Quebec’s English Community the Real Winners of English-language Debate
Four party leaders from the main political parties in Quebec recently came together for the first-ever televised debate held in the English Language in Quebec, ahead of the Oct. 1 elections. Global News Montreal’s senior anchor Jamie Orchard hosted the debate, which was co-moderated by CBC’s Debra Arbec and CTV’s Mutsumi Takahashi.
The party leaders involved in the debate were Quebec Liberal Party Leader Philippe Couillard, Parti Québécois (PQ) Leader Jean-François Lisée, Coalition Avenir Quebec (CAQ) Leader François Legault and Québec Solidaire Spokesperson Manon Massé. They touched on several topics spanning health, economy, education, immigration e.t.c. and were all required to debate using English, which is their second language.
The topic of relations with Quebec’s English speakers also came up during the debate. Lisée maintained that the PQ wants English students to flourish in Quebec.
“We are proposing this time around that CEGEP students have an immersion session at a French CEGEP so they can be as good with their diplomas as their francophone counterparts,” Lisée said.
“We want to keep these children here.”
In the course of the debate which was reported on Global News, Legault attacked Couillard with the accusation that his Liberal government’s efforts to balancing the budget were “an error” that gravely harmed the education system. This led to a heated argument between Couillard, Lisée and Legault and it only took co-moderatorArbec’s interruption to bring them back to the topic of discussion.
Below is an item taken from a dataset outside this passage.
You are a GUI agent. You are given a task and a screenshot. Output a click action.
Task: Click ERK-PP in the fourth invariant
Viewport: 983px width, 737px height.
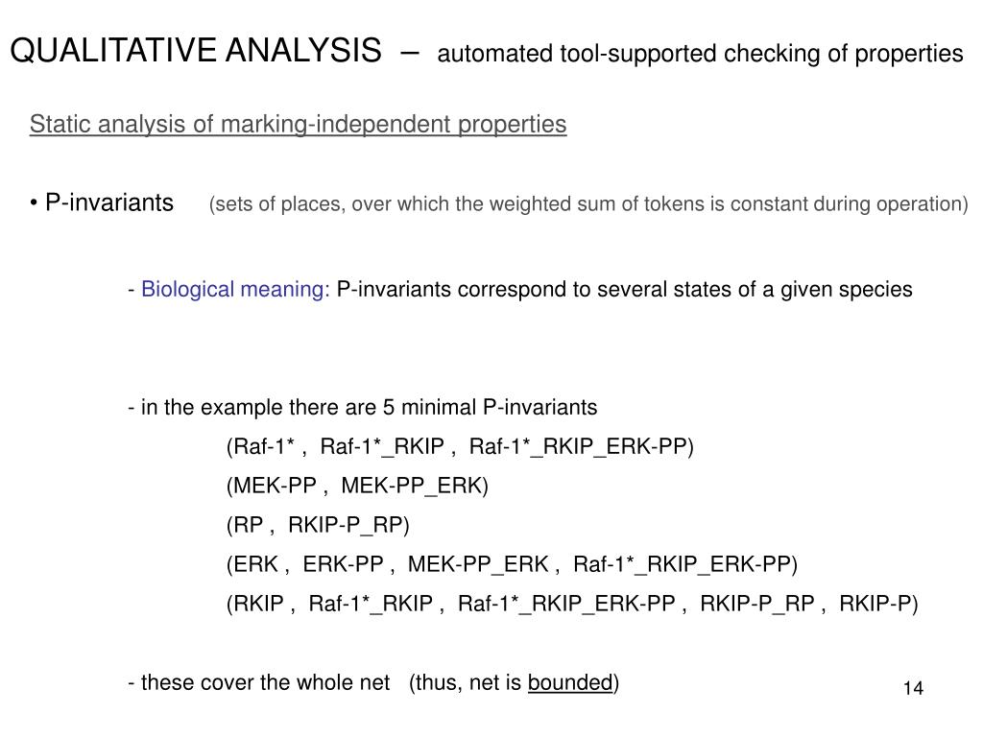click(x=343, y=564)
As regarding health care, when asked what they would do to make services more accessible for English-speaking families with special needs, Couillard noted that the parents of special needs children have asked for adult-day centres, and promised to fulfil that need.
“As children get older, parents worry,” Couillard said
Massé noted the financial constraints on the part of the Liberal Party, pointing out the only way to give more services to families in need is to take money from big pharma companies.
Liséementioned that his party would put specialized nurses who would workfrom 9 a.m. to 9 p.m daily in all of Quebec’s local community services centres.
“So if you have a small emergency, don’t go to the hospital, go to the CLSC and in 90 percent of the cases, she [the nurse] will be able to alleviate your problem and this will reduce wait times at the emergency room,” he said.
Legault pointed out, “We will never solve problems in the health system until we have doctors and nurses available seven days a week.”
The debate went on and on, touching on other topics such as the economy, identity, environment, immigration, with the four party leaders going on at each other in the English Language.
There seems to be a general consensus that the real winners of the debate are English speakers who have made Quebec their home. Even though French is the official and common language in Quebec, English is also not a foreign language, and it was a great victory to have all main party leaders put aside their differences regarding the language and show respect to Quebec’s English language speakers, making sure everyone feels at home.